Rhino sizes are small to large. Body length 200-500 cm, tail length 60-76 cm, height at withers 100-200 cm. Weight 1000-3600 kg. The physique is heavy. The limbs are three-fingered, short and massive. The tail is thin. The neck is short and thick. The head is large elongated. The eyes are small, located on the sides of the head in the middle between the ears and nostrils. The upper lip is highly developed, mobile. Ears are long, protruding, oval with a small tuft of hair on top. On the muzzle in the nasal part there is a horn up to 158 cm long and sometimes behind it in the frontal part a second horn of shorter length. The skin is thick, in some places forms folds. Hair is sparse, bristle, sometimes almost completely absent. Coloring bodies are grayish to brownish and black. At the end of the tail is a hair brush. Fangs are reduced.

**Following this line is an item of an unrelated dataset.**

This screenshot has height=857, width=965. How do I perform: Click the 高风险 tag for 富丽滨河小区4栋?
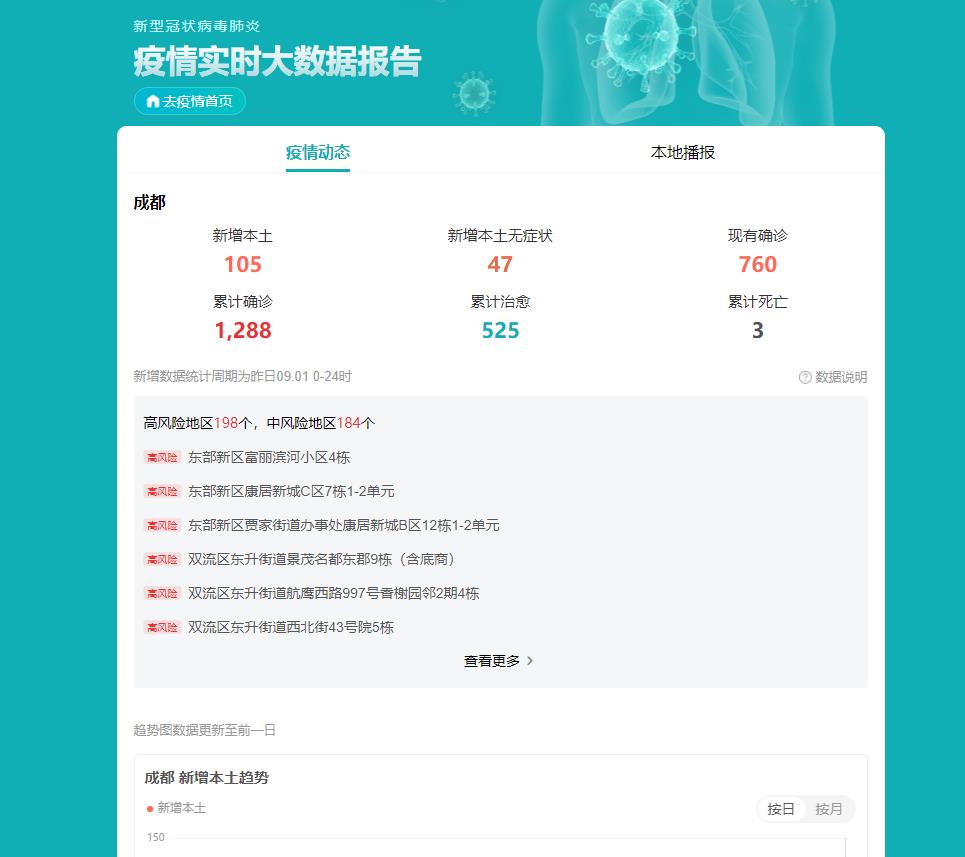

Common in the tropical regions of Africa and Southeast Asia, including the Malacca Peninsula and Java, Sumatra and Kalimantan.
Dwell in the savannah, in shrubbery along the edges of the forest and in the forest, in places where there is a watering hole. Keep alone, and during the breeding period in pairs. White rhinos are found in groups of up to 18 individuals. Active evening, night and early morning. A day is spent in secluded places. Eat various plants - mainly succulents. Periodically go to a watering place. There is no strict seasonality in breeding. The female usually brings one, rarely two cubs every 2-3 years. Duration of pregnancy 510-570 days. Soon after birth, the baby is able to follow the mother and remains with her until the birth of the next cub. Maturity comes from 3-4 to 7-9 years. Life span up to 50-60 years.
The number of rhinos in recent years as a result of excessive hunting has fallen sharply, and it remains practically only in national parks. Persistently pursued by hunters, and now poachers, mainly because of the horns highly valued in oriental medicine.
Previously, rhinos also lived in Eurasia, meeting with mammoths: woolly rhinoceros - Rh. tichorhinus It is known from ice age deposits, apparently lived even later.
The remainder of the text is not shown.